Child-led play in the outdoors helps young kids become good decision-makers and problem-solvers later in life.
The day starts in the usual way, dragged from sleep by the calls of “Mama, Maaaa-ma!” Luka, my two-year-old son, is awake and demands that I am too. The moon shines through the curtains.
The kettle whistles and the sharp smell of coffee hits my nostrils. Porridge, nappies, warm clothes, outside features take shape as the daylight arrives. The air buzzes with rushed and excited energy. We are going to walk the Organ Pipes Track north of Dunedin.
The first steps from the car park are slippery and steep and I double guess my choice of walk. Luka is undaunted, so we push on. He is already displaying a can-do attitude which reminds me to keep role modelling, too.
We grind up the track. “Another step!” sings out Luka. It’s slow going with a toddler – little legs, and high steps – but Luka is happy to walk and I like seeing the joy on his face when we find just the right walking stick or a tree he can hide in.
At adult pace, this trip takes less than an hour. With a toddler, it might take half a day. I could carry him, but he is gaining life skills here. Being outdoors supports the development of positive dispositions – qualities of mind and character – and kids gain skills, knowledge and form values from experiences. Sharing these together supports strong adult-child relationships.
Celia Hogan of Little Kiwi Nature Play says outdoor play – figuring out how to get across a stream, how to climb trees, what they can use to gather acorns – provides children with the opportunity to problem-solve and get creative. Essential life skills.
“Later in life and in times of crisis, being able to think of solutions can feel empowering and build self-confidence,” she says. “When children are engaged in outdoor child-led play, they are developing physically, emotionally and socially, too.”
Today, the ‘walk’ part of the trip is secondary to what Luka finds and plays with along the way – he turns some stones and moss into a face and a log into a ‘choo-choo’ train.

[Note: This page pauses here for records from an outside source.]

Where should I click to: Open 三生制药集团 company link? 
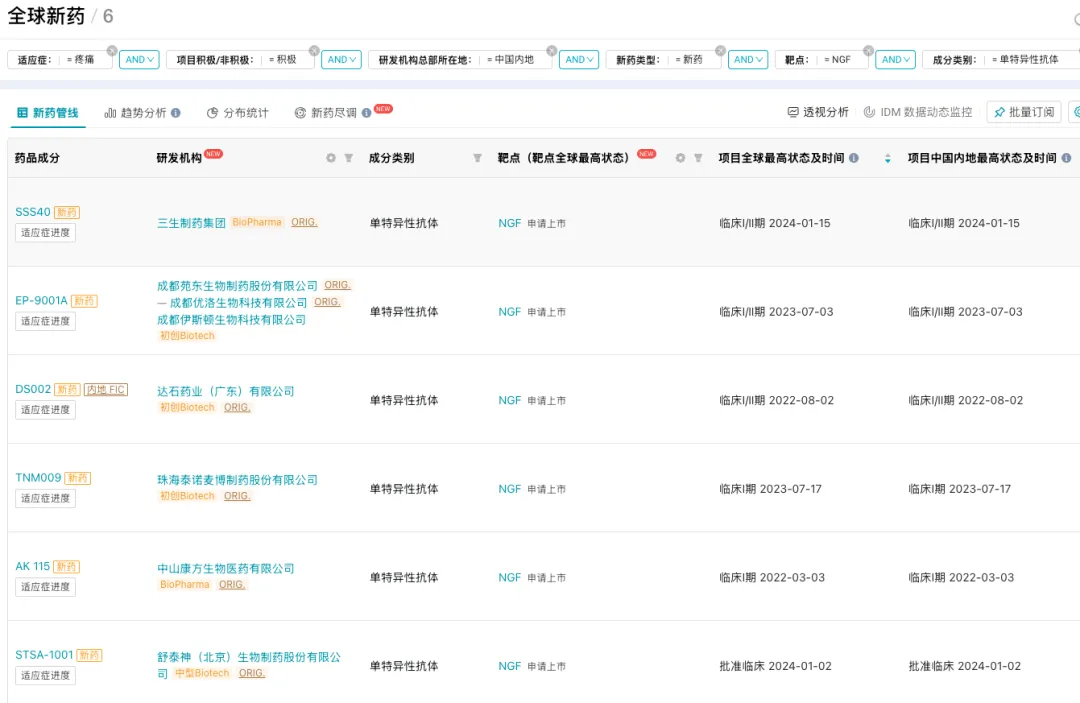coord(191,223)
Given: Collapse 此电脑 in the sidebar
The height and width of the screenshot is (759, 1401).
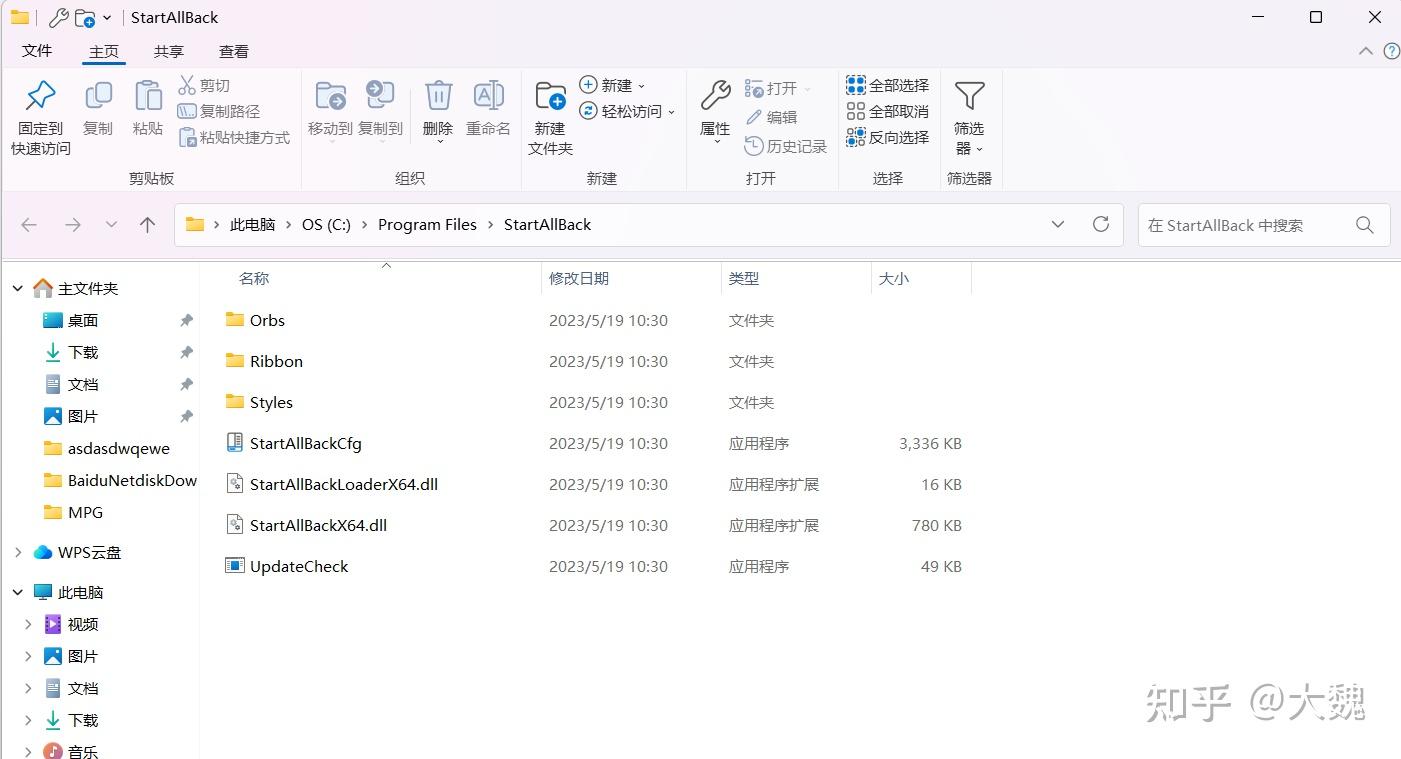Looking at the screenshot, I should pos(17,591).
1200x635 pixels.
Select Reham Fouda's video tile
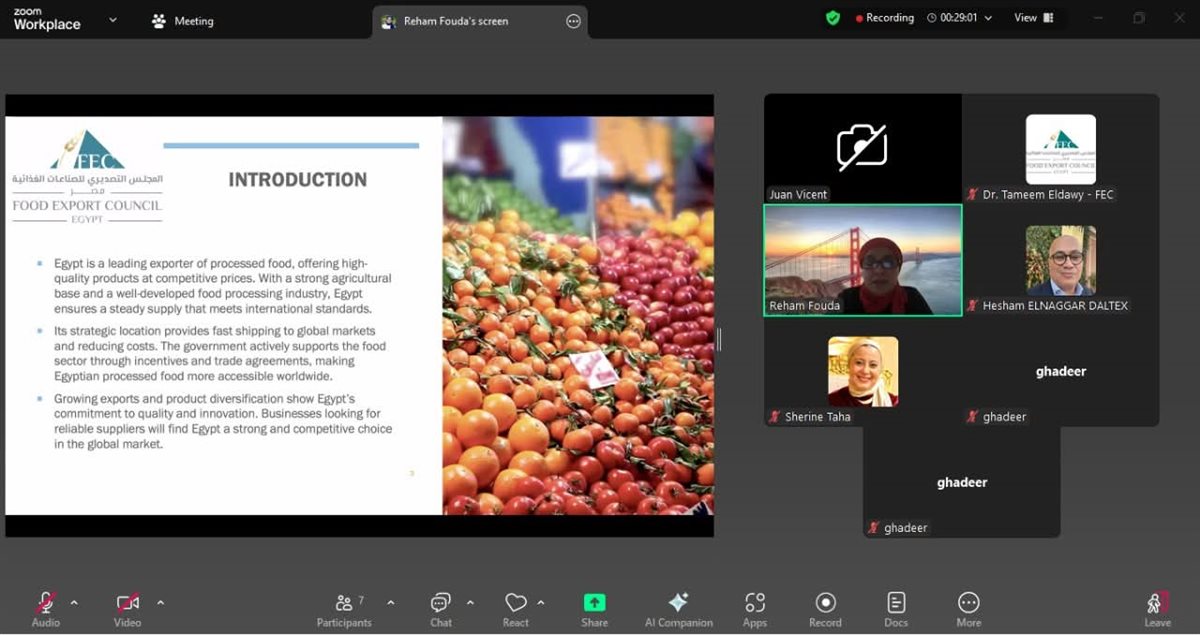[863, 260]
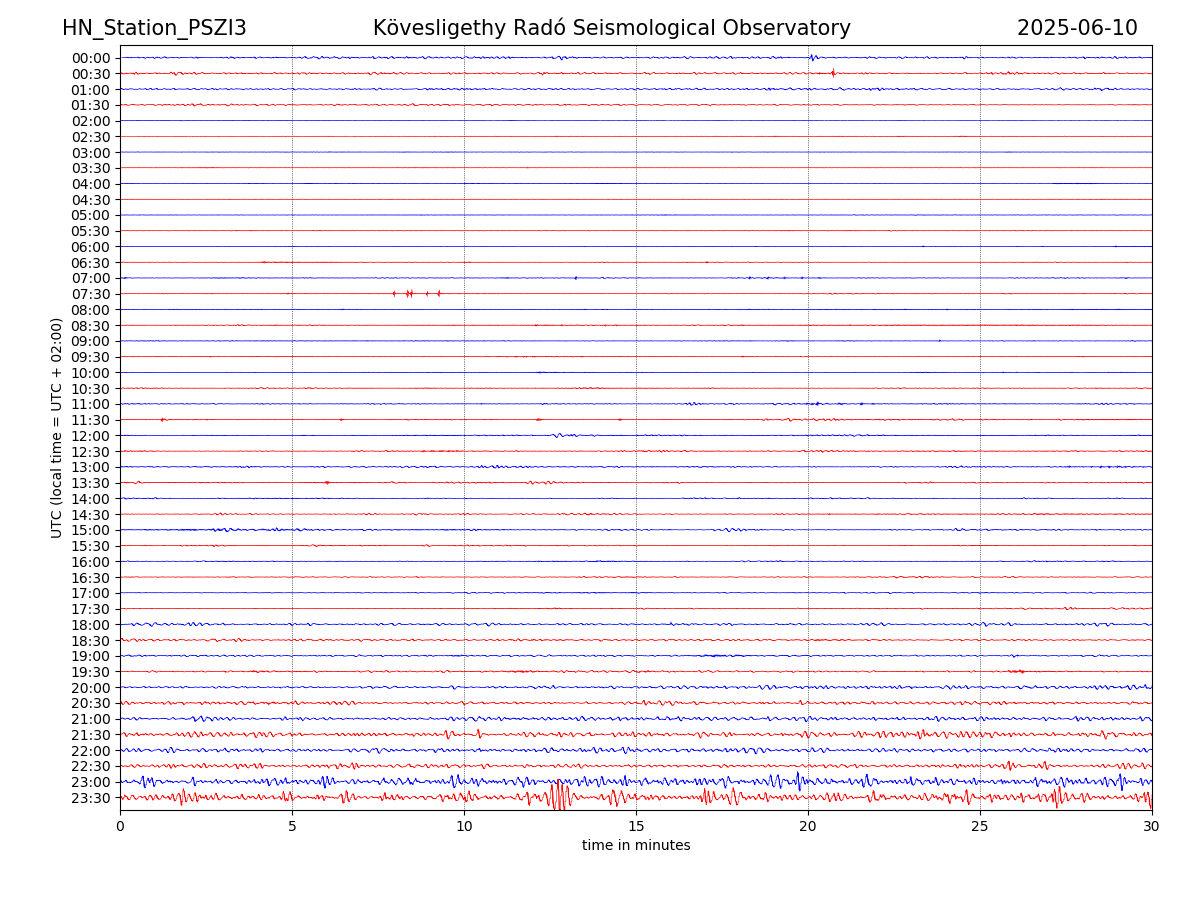The image size is (1200, 900).
Task: Click the x-axis tick label 30
Action: (x=1152, y=827)
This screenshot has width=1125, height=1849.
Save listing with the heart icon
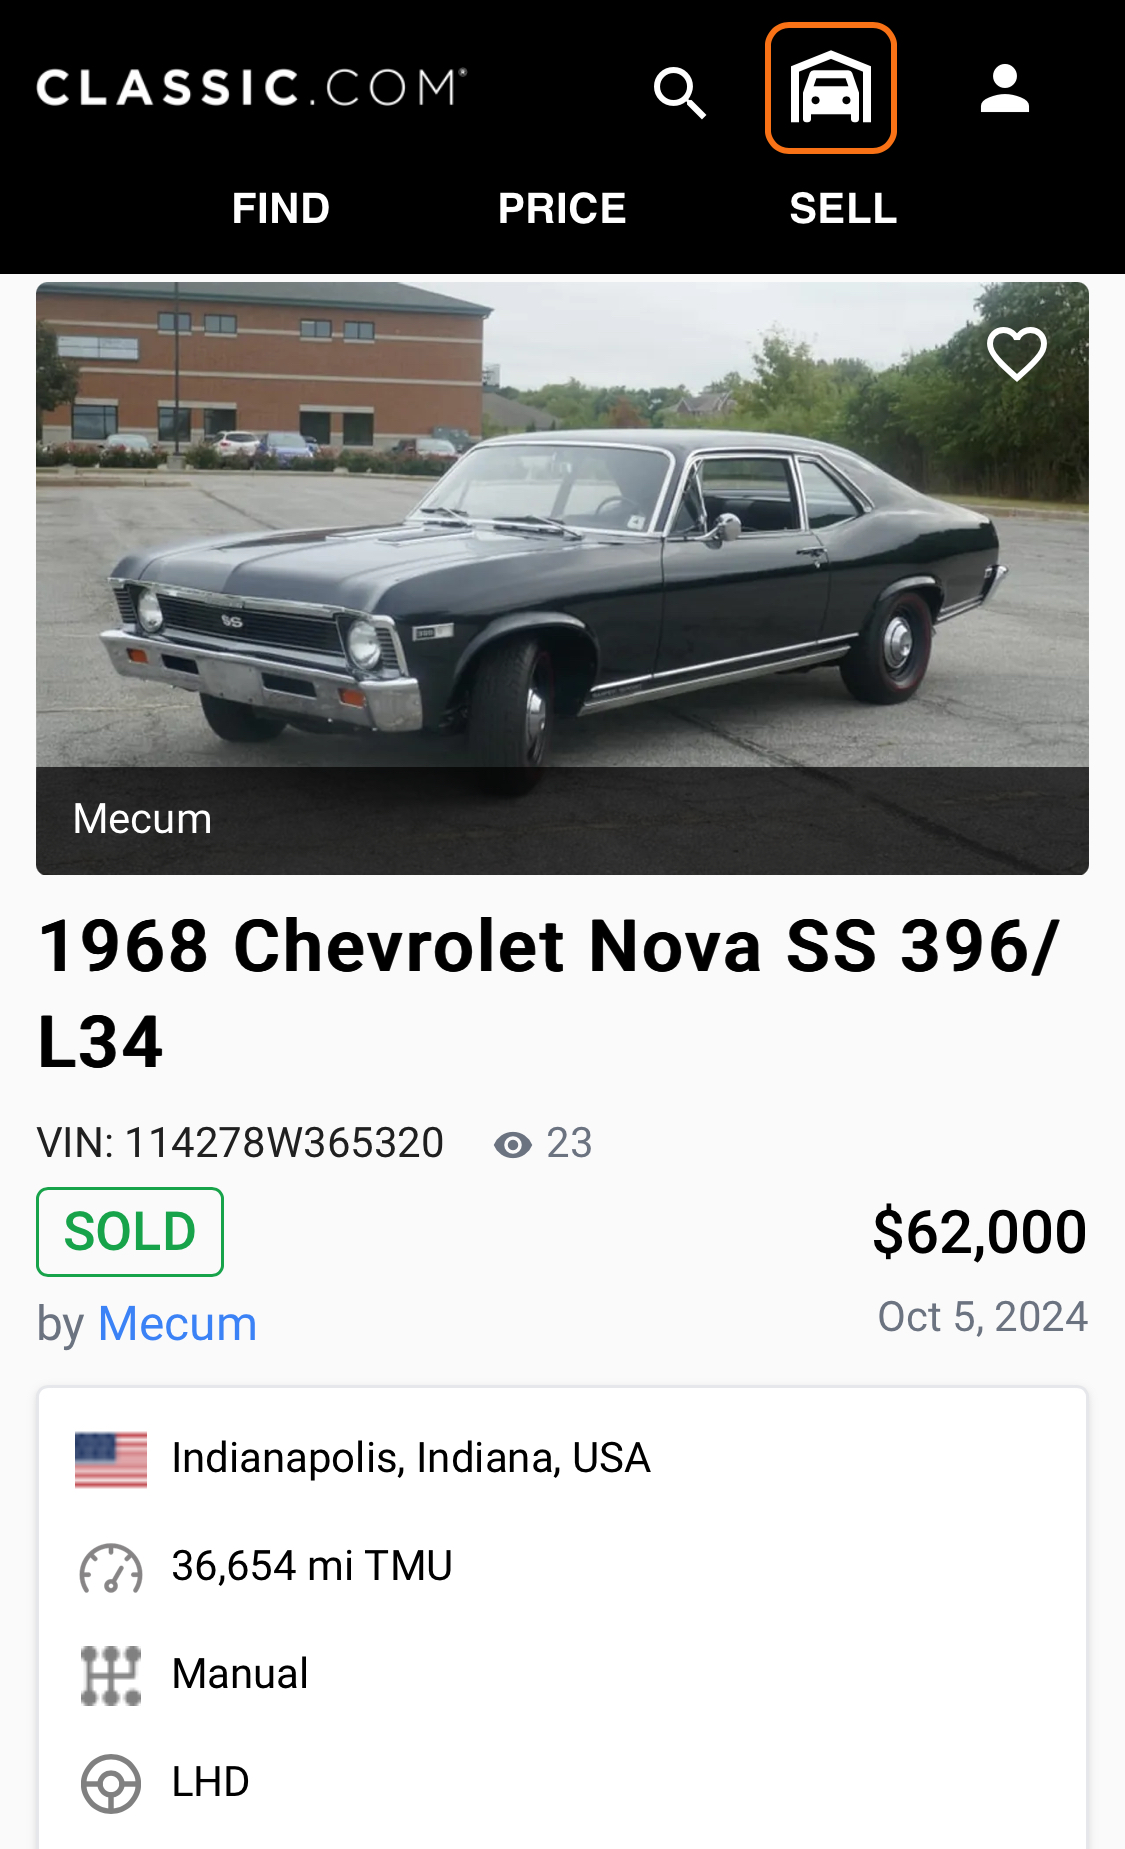[1016, 353]
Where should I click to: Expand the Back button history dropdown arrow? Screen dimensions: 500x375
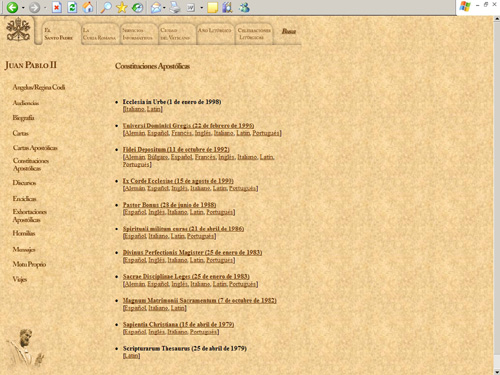coord(23,7)
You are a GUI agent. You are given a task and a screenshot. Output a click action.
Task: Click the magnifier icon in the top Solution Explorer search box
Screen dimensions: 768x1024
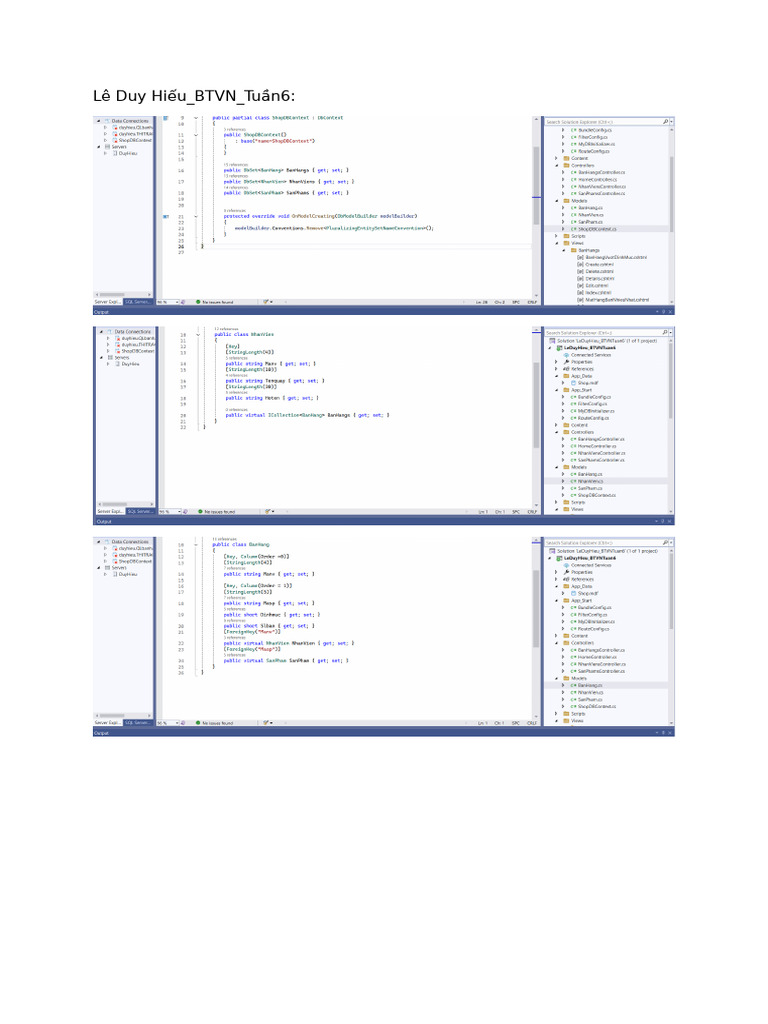tap(666, 122)
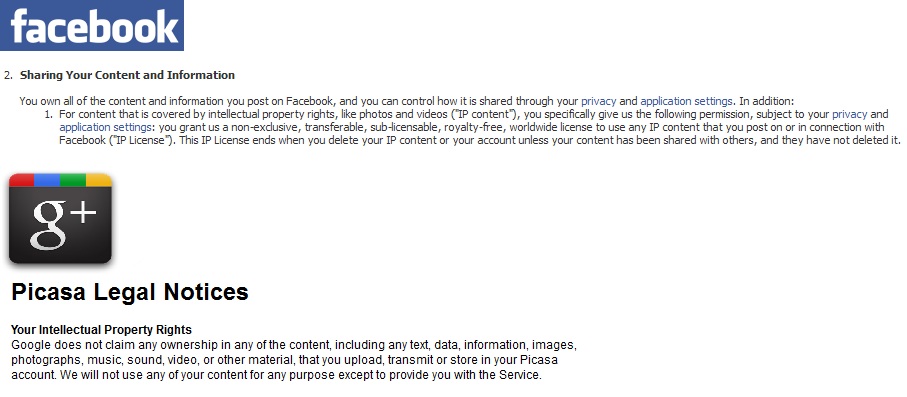Image resolution: width=907 pixels, height=397 pixels.
Task: Open application settings link after privacy
Action: 686,101
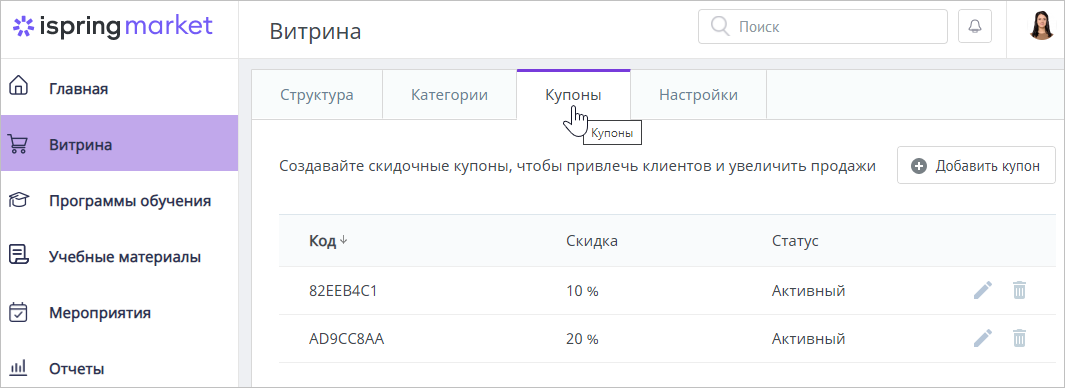Click the Добавить купон button
Viewport: 1065px width, 388px height.
[976, 165]
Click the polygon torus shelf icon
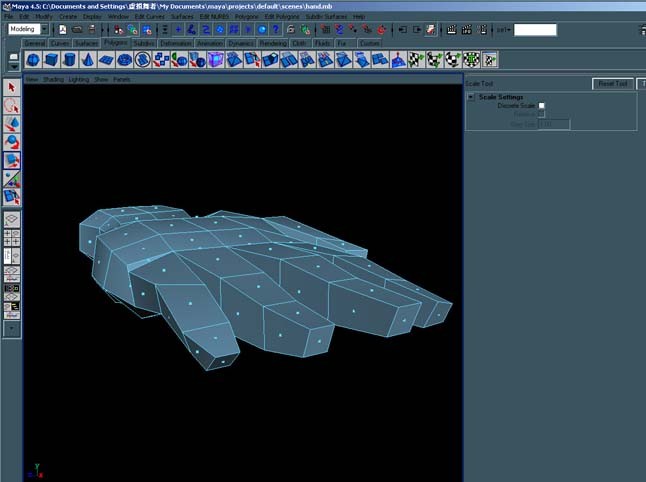This screenshot has height=482, width=646. (124, 60)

“Nature provides lots of loose part resources – things that can be used in more than one way,” says Hogan. “A stick might become a wand, a sword, a mixing utensil, a walking pole or even part of a playhouse.
“Being able to look at things from a different perspective and see all the possibilities is a wonderful skill to have when faced with challenging times.”
With all this playing along the track, our walk to the Organ Pipes takes 45 minutes. They resemble a stone church organ. Outdoor furniture isn’t needed here and we perch on a very old volcanic rock. In a heartbeat, Luka’s lunchbox is open. The promise of food kept him walking and he mashes sandwich after sandwich into his mouth, barely chewing as he calls for “more toast”.
Energies restored, we push on for Butlers Peak, another rocky outcrop and the plug to the prior earlier volcano. A boardwalk winds up a gentle slope with the canopy forming a tunnel above us. A short, kid-friendly scramble up the rocks of Butlers Peak and we are rewarded with another view. But Luka has run out of steam and it’s time to turn around.
I feel refreshed as we retrace our steps. Luka has a bag full of ‘treasure’.
As the car comes into view, my thoughts start whirring. Wondering aloud if the wind has dried the nappies, and what could we have for dinner. “Toast!” is Luka’s suggestion.